Gustave Flaubert : faux classique, vrai baroque ? 1 Littérature (Gustave Flaubert) 8
Il est de bon ton depuis longtemps — disons depuis le siècle du Roi-Soleil et son classicisme corseté, contraint, doublé d’une écœurante courtisanerie qui ne l’était pas moins —, en France, de porter au pinacle tout auteur se rattachant à l’équilibre et à l’harmonie apollinienne des classiques, et de laisser dans l’ombre (voire vouer aux gémonies de l’histoire, sauf rares exceptions du type Agrippa d’Aubigné, Lautréamont ou Artaud, par exemple) les écrivains qui s’apparentent au courant baroque, non moins ancien et profond que celui du classique. Au surplus, tout auteur ayant l’heur d’agréer aux cercles littéraires parisiens, au fil des époques, fut souvent classifié de façon peu ou prou artificieuse, après sa mort et les années passant, au sein d’une sorte d’éternel et inamovible classicisme « à la française », bien que ni la forme, ni le fond, des œuvres, en somme, n’inclinaient à cela (Balzac, Chateaubriand, Zola, Baudelaire, entre autres).

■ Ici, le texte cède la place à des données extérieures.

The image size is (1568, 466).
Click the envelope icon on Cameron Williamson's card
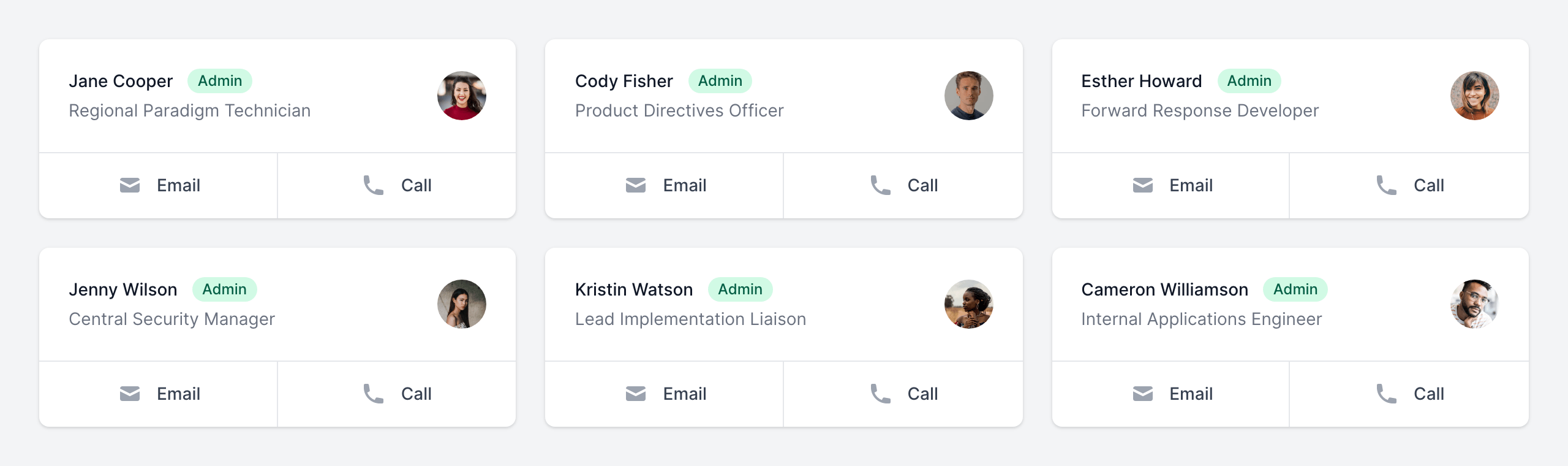point(1143,394)
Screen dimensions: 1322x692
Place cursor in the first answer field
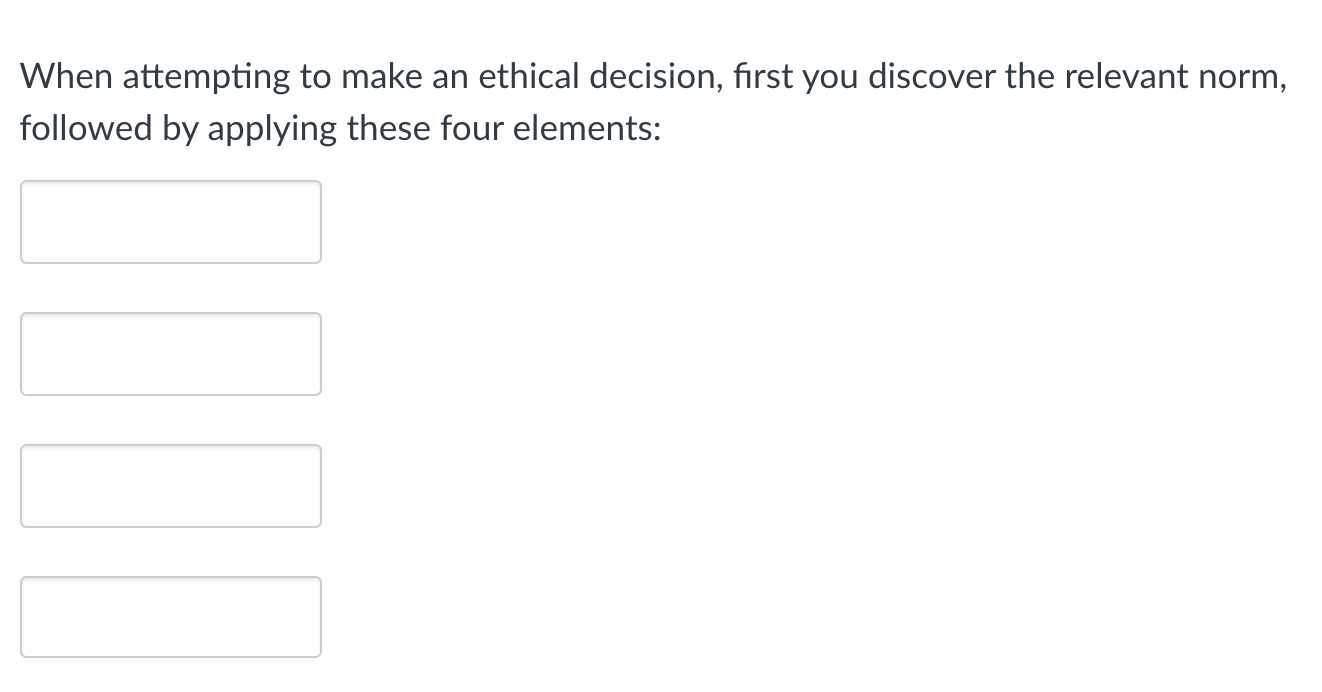(170, 222)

Mais le cas Flaubert est sans doute le plus intéressant en ce sens qu’il démontre comment un immense créateur qui, par nature, était destiné à devenir un auteur parfaitement baroque, baroque jusqu’au bout des ongles, je dirais même, put finalement être considéré comme un parfait classique — voire « le » classique de la littérature française — en faisant sciemment l’omission sur deux faits essentiels : Madame Bovary, ce livre d’une grande beauté formelle qui fit assez vite pencher tout un pan de la littérature française vers un formalisme maniaque où, au fil du temps, le fond n’eut même plus la moindre importance (voir l’insipide école du « Nouveau Roman », triomphe éphémère, et poussé à l’absurde, du formalisme français), ne fut finalement conçu, puis écrit laborieusement, que parce que Gustave Flaubert, à la suite de sa lecture de sa première version de La Tentation de saint Antoine à ses amis proches qui ne manquèrent pas de critiquer férocement le livre et de lui conseiller d’aller vers tout autre chose, subit en conséquence une sorte d’effondrement psychique qui lui fit sans doute remettre totalement en question son ambition d’être un « grand écrivain ».

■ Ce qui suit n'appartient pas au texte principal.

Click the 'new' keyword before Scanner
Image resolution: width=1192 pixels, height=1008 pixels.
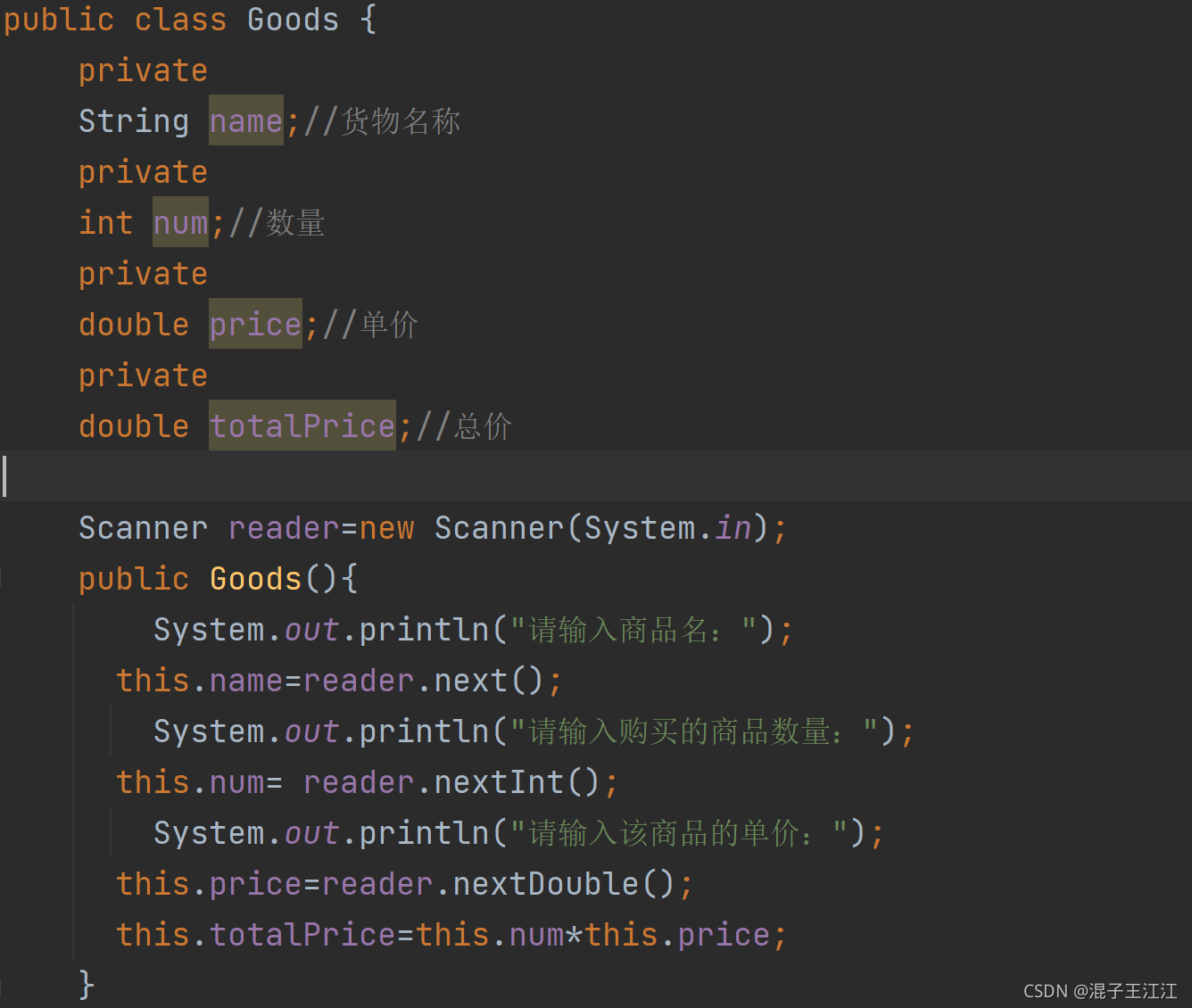coord(386,528)
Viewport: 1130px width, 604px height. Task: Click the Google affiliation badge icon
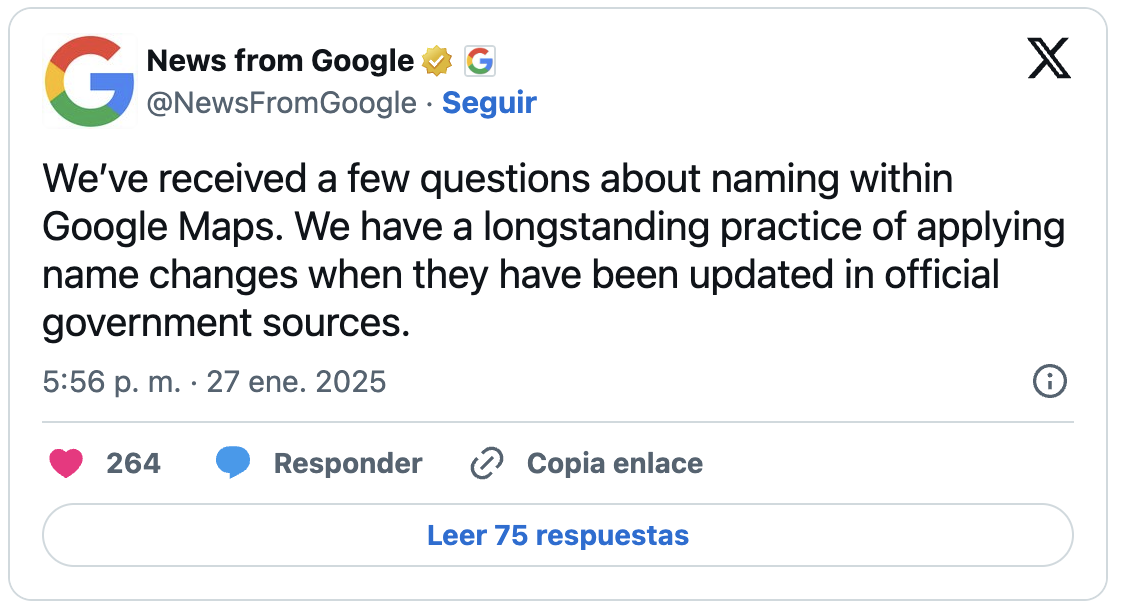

De fait, parce qu’en cet âge d’argent de la littérature française il était exclu qu’un écrivain ne visât pas au moins à une sorte de gloire, fût-elle modeste, et, de toute façon, à une reconnaissance à peu près générale de son talent d’homme de lettres, je pense que le jeune Flaubert, ébranlé et abattu par les remarques de ses camarades, décida d’obéir à leurs injonctions malvenues (selon mon point de vue) en sacrifiant, du moins pour un temps, son véritable tempérament d’écrivain au profit d’un « pensum » (c’est lui-même qui le dit) qui lui vrilla les nerfs et le cerveau, même si, tout compte fait, eu égard à son idiosyncrasie singulière d’« allumé », il put y mettre beaucoup de lui-même au final. Mais, tout de même, si ce roman, à cause d’un parfait malentendu (le « scandale ») lui apporta une sorte de gloire inattendue et précoce qui, par la suite, ne devait plus jamais se démentir, et l’intronisa presque dans l’instant comme un « classique vivant » auprès de ses confrères, je ne saurais le considérer, comme nombre d’auteurs français ou étrangers, comme le chef-d’œuvre absolu de Flaubert.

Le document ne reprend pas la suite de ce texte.